With the landmark 100 days passing since Trump’s second inauguration, investor allocations have been ever changing, which is not surprising given the market uncertainty and volatility.
Looking to keep up with such change, investors have reduced their allocations to equities relative to bonds by 4.2%, according to State Street, the biggest allocation swing toward bonds since the pandemic, and one of the 10 fastest swings seen in a quarter of a century.
This still leaves allocations to equities moderately (1%) above their long-run average, much lower than the near 15-year high in January, but still somewhat vulnerable to uncertainty.
“Concentration risk in US equities has been greatly reduced, but not eliminated,” said Michael Metcalfe, head of macro strategy at State Street Markets. “Long-term investors active allocation to US equities peaked in December, falling by over a fifth by inauguration day, and since then, we’ve only seen a modest fall.”
Despite all the turmoil, the US still is a preferred region – with investors overweight from an equity perspective – but in absolute terms the US overweight will end April close to a four-year low, Metcalfe said.
Metcalfe noted though that international demand for US equities has begun to return in the last two weeks of April and that asset manager demand for the IT sector has surged back close to a five-year high.

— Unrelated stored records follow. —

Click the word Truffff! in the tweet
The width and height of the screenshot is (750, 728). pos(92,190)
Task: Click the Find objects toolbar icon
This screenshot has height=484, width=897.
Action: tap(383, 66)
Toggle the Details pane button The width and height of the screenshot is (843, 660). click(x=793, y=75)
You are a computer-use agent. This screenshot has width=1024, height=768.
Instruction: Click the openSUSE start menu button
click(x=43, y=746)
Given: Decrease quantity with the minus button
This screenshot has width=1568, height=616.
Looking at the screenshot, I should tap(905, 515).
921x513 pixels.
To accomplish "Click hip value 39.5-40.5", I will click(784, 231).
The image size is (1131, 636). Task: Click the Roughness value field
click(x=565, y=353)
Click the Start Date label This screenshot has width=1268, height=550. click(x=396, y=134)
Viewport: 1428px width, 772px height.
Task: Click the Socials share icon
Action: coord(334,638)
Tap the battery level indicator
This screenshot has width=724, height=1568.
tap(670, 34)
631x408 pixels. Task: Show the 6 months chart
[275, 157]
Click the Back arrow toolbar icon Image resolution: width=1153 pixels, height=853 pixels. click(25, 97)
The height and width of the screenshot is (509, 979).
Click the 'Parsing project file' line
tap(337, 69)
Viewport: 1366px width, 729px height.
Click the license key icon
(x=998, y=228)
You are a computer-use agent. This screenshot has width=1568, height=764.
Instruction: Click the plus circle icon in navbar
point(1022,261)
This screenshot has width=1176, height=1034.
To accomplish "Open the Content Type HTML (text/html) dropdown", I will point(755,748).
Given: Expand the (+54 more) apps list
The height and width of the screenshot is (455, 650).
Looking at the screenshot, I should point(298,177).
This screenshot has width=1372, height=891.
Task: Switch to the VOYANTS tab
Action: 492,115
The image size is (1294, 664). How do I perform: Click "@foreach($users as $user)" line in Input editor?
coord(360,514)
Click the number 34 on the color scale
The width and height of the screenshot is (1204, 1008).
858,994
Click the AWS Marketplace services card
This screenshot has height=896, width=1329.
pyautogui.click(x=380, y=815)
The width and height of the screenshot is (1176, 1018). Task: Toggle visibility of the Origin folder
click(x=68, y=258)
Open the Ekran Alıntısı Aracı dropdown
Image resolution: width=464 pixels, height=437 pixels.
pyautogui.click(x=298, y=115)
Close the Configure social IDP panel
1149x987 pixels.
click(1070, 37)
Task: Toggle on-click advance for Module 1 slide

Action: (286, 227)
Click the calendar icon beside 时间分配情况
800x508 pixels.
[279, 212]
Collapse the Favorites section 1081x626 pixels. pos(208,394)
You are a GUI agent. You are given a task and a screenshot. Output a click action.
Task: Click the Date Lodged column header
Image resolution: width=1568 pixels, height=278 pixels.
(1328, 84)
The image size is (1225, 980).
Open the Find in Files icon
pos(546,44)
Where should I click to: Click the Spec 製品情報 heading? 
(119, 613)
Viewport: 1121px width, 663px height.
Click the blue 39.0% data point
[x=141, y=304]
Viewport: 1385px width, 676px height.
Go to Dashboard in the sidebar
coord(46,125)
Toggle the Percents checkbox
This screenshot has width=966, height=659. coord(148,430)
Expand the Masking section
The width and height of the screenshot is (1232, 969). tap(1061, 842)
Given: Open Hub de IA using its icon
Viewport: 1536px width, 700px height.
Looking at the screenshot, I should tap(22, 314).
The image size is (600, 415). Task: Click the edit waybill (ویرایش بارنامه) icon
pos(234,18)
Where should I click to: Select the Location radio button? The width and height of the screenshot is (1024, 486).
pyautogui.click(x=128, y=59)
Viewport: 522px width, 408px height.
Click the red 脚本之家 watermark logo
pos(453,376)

From a dollar perspective, asset managers’ holdings peaked on January 14, and have fallen rapidly since then. In a move primarily driven by US based investors, asset managers now hold a neutral position in the dollar for the first time in three and a half years.
“Having reached this neutral position in mid-April, the last two weeks of the month have been characterised by a hesitation on the part of investors to go underweight the US dollar,” Metcalfe added.
Demand wise, treasuries have been an important area, with investor sentiment weakening right into April. “Long-term foreign investor demand for 30-year treasuries has been below average all year, but ended April with weekly flows close to a five-year low,” Metcalfe added.
Looking at the bigger picture, although consumer inflation expectations have surged and some tariffs have already been enacted, State Street’s real-time measures of US inflation from PriceStats shows the trend of disinflation remains intact for now.
“For now, this suggests the sharp downgrade to US growth forecasts is dominating the outlook,” Metcalfe added.